## Description of the task
Give the data as a JSON list of strings, one string per line, with blank lines left out, starting at the line that contains "At what coordinates" and ending after the line that contains "664x960 pixels. Task: Open".

## Provided records
---------------
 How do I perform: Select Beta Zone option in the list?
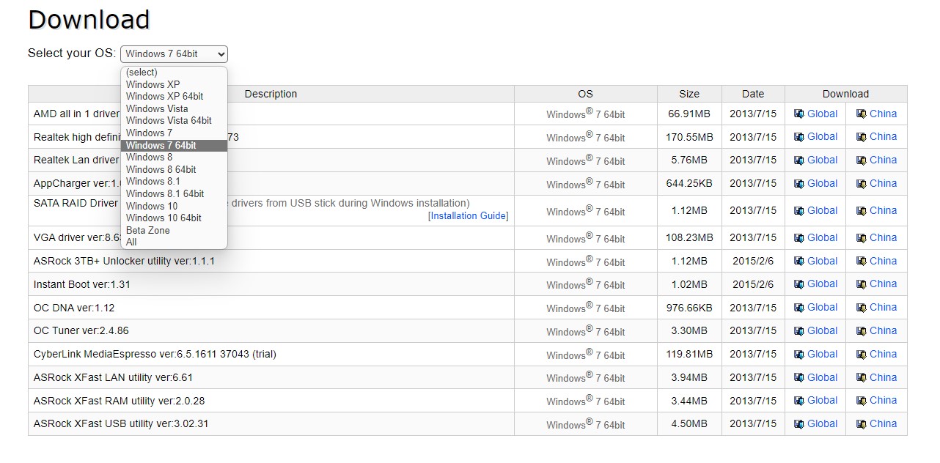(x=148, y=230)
---------------
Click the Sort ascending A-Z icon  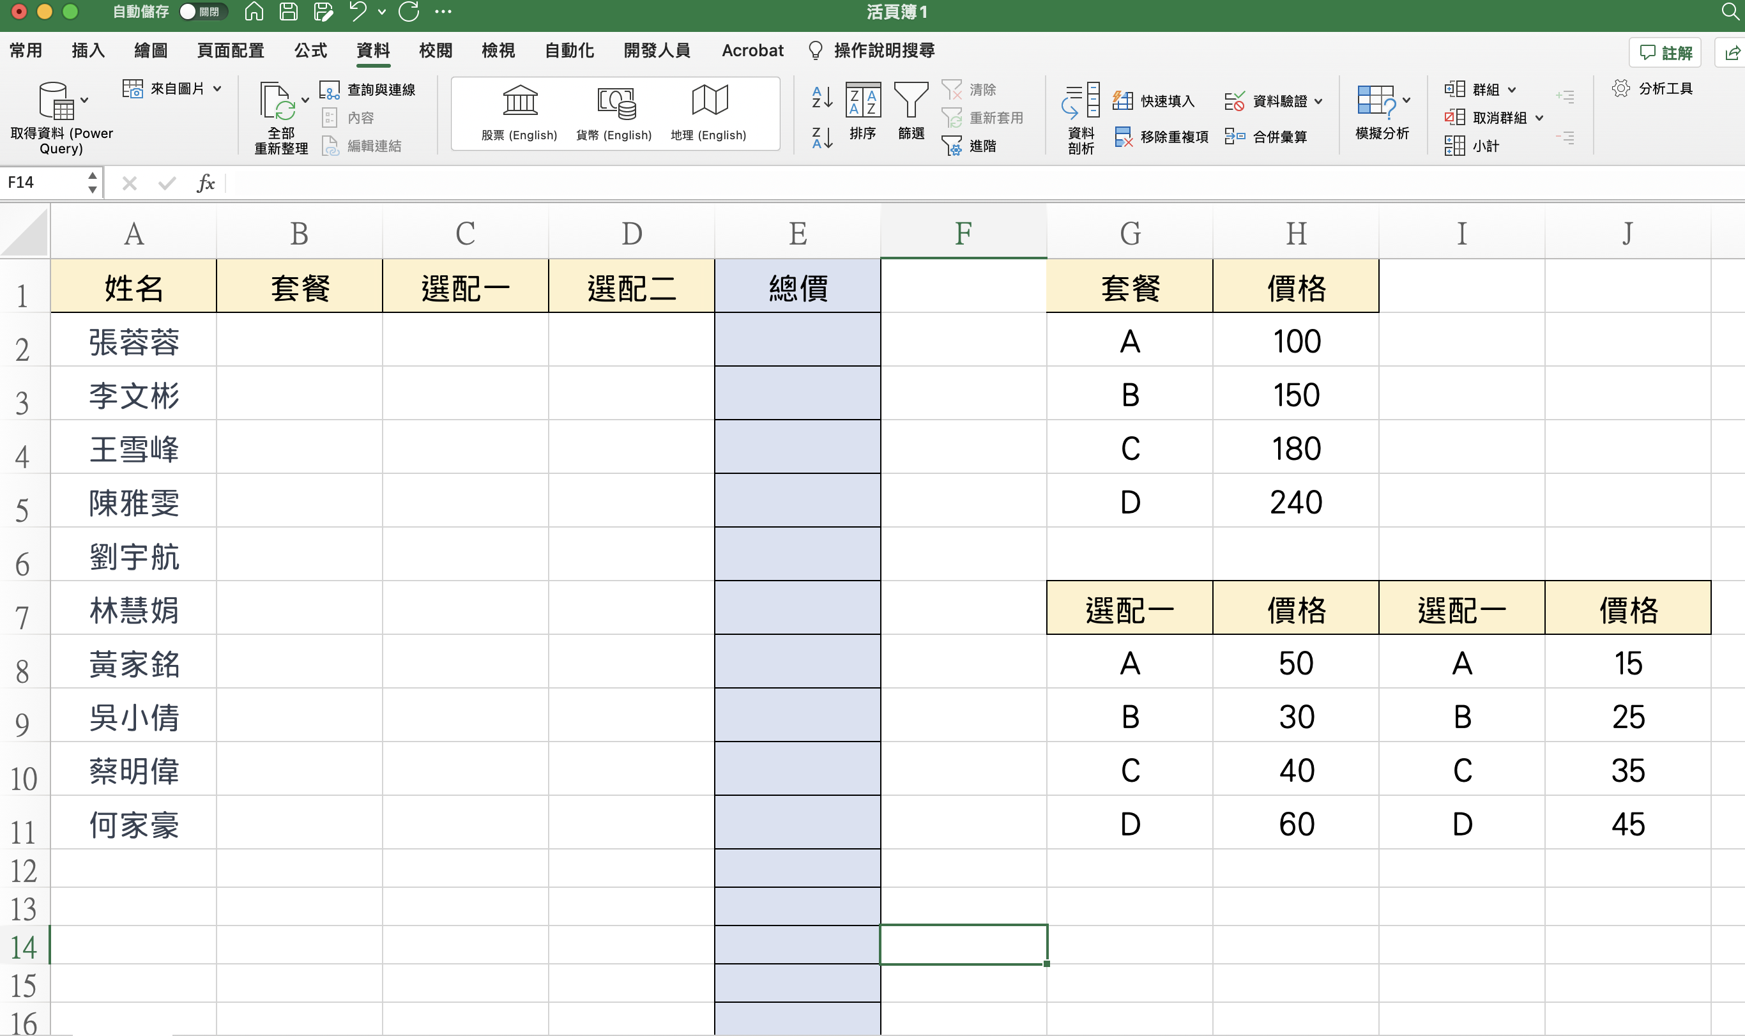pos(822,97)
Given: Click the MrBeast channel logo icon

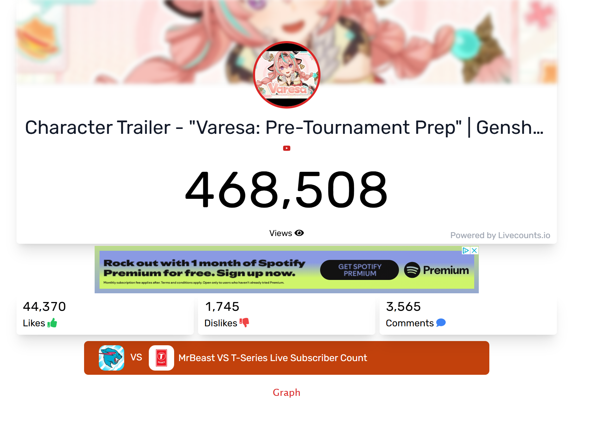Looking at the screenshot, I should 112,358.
---------------
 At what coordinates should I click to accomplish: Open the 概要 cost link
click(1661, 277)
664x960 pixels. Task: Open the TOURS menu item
---------------
## Full answer
[
  " At what coordinates should I click to accomplish: Open the 概要 cost link",
  "click(1661, 277)",
  "664x960 pixels. Task: Open the TOURS menu item"
]